Actuel 119 Lumières et voiles

                       A lire tout ce qui s'écrit sur la révolution russe en ce centenaire, et à y opposer la diffusion du savoir véritable (diffusion qui fut la vocation de Diderot comme de nul autre), il m'a semblé qu'il fallait redire un peu de ce que je rédigeais il y a un demi-siècle contre certains sectarismes sous le titre Ou marxisme ou révolution. Sacrifice aux rites du moment, dira-t-on. Je ne crois pas.
            Déjà en années soixante, on crevait d'avoir si longtemps vu des progressistes étouffés par des bureaucrates autant que par les réactionnaires avoués : il y avait eu le grand Langevin, si impatient de s'allier aux opprimés du monde qu'il se laissa convertir à la dialectique par des salopards à la Garaudy, ce qui lui valut la colère de Benda ; il y avait eu l'admirable Prenant, supportant d'abord tout, comme il avait supporté la torture nazie, mais renonçant finalement à la lutte à l'intérieur du Parti pourri parce que Lyssenko et trop, c'est trop. Et tant d'autres, savants ou simples militants de la raison en toutes affaires, ici et ailleurs !
            Il faut redire, donc. Redisons.
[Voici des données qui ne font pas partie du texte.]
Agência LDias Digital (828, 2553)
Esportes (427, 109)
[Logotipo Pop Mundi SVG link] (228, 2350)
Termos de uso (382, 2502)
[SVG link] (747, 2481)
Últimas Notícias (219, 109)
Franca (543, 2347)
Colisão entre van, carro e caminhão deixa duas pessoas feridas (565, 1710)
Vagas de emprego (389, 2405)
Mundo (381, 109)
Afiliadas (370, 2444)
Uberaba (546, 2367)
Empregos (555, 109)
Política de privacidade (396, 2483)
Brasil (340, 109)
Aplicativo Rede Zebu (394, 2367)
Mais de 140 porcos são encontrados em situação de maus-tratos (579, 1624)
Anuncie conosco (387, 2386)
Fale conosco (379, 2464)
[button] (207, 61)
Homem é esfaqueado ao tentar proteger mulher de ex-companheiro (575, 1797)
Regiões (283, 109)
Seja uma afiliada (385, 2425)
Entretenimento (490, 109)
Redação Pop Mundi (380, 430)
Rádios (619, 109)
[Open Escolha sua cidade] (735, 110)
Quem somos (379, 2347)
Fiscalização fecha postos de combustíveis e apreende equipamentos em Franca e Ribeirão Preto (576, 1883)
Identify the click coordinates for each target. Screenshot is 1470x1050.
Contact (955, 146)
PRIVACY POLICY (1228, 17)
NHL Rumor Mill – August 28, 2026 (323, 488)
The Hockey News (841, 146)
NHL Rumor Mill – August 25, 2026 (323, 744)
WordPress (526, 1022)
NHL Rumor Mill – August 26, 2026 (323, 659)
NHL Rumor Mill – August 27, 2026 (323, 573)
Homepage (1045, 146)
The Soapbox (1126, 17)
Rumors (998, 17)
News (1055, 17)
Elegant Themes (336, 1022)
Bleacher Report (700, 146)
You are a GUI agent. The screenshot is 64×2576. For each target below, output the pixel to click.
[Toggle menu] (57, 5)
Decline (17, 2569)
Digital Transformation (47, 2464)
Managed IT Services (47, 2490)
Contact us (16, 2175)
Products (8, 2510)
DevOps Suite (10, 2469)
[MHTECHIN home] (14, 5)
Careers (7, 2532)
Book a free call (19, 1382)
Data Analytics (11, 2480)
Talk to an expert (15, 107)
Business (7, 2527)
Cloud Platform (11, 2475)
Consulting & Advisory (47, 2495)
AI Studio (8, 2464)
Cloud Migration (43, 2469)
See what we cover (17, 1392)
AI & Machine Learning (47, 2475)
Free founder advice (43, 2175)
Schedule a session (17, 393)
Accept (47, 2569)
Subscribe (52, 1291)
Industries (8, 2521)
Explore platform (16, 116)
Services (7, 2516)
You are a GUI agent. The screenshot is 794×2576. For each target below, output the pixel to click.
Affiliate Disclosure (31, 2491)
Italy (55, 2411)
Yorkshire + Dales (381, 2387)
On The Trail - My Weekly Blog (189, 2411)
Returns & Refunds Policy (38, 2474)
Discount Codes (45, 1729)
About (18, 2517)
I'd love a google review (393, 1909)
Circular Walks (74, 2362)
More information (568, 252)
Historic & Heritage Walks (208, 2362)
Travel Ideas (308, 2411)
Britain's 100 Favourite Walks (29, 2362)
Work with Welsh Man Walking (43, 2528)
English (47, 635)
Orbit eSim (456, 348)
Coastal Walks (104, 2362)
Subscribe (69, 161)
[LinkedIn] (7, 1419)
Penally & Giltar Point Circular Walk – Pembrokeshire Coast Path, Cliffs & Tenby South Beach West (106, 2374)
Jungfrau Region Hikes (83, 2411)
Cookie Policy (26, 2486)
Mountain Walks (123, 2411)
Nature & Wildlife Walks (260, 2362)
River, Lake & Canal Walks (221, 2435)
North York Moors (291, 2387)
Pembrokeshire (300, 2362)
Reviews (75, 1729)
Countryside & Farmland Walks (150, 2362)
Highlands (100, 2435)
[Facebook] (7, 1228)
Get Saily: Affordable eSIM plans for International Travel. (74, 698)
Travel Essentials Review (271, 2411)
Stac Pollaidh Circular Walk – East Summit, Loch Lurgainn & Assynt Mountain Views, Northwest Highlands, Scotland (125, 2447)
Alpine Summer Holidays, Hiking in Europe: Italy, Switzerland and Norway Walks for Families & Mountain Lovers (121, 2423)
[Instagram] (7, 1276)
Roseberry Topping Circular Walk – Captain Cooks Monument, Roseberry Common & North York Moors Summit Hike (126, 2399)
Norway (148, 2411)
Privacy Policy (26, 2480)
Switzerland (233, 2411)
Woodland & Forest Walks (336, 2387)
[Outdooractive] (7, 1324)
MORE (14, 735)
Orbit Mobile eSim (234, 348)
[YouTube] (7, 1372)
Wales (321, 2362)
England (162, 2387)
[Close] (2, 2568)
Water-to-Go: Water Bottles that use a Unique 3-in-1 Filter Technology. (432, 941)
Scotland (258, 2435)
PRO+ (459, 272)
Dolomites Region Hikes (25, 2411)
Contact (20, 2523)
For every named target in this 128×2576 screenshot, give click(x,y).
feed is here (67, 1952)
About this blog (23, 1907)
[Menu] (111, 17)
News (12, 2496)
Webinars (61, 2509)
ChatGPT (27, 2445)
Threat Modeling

                       L'histoire des Lumières commence à la grande Révolution française. Elle se perpétue en bien d'autres par des traductions enthousiastes comme, entre mille exemples, celle en arabe des discours de Robespierre, ce qui donna en Egypte un rejeton en somme digne du farouche acteur de la Terreur : Gamal Abdel Nasser. Celui-ci fut à son tour hésitant dans sa laïcité : mais en tout, il accomplit une des plus salutaires mises à jour du monde hélas mahométanisé — comme son illustre ancêtre par l'esprit l'avait fait du monde hélas christianisé. Tout cela n'est pas fini, certes : toute prise de conscience se poursuit aussi longtemps que l'humanité survit, même si les menaces sur notre espèce sont lourdes à porter en ce moment.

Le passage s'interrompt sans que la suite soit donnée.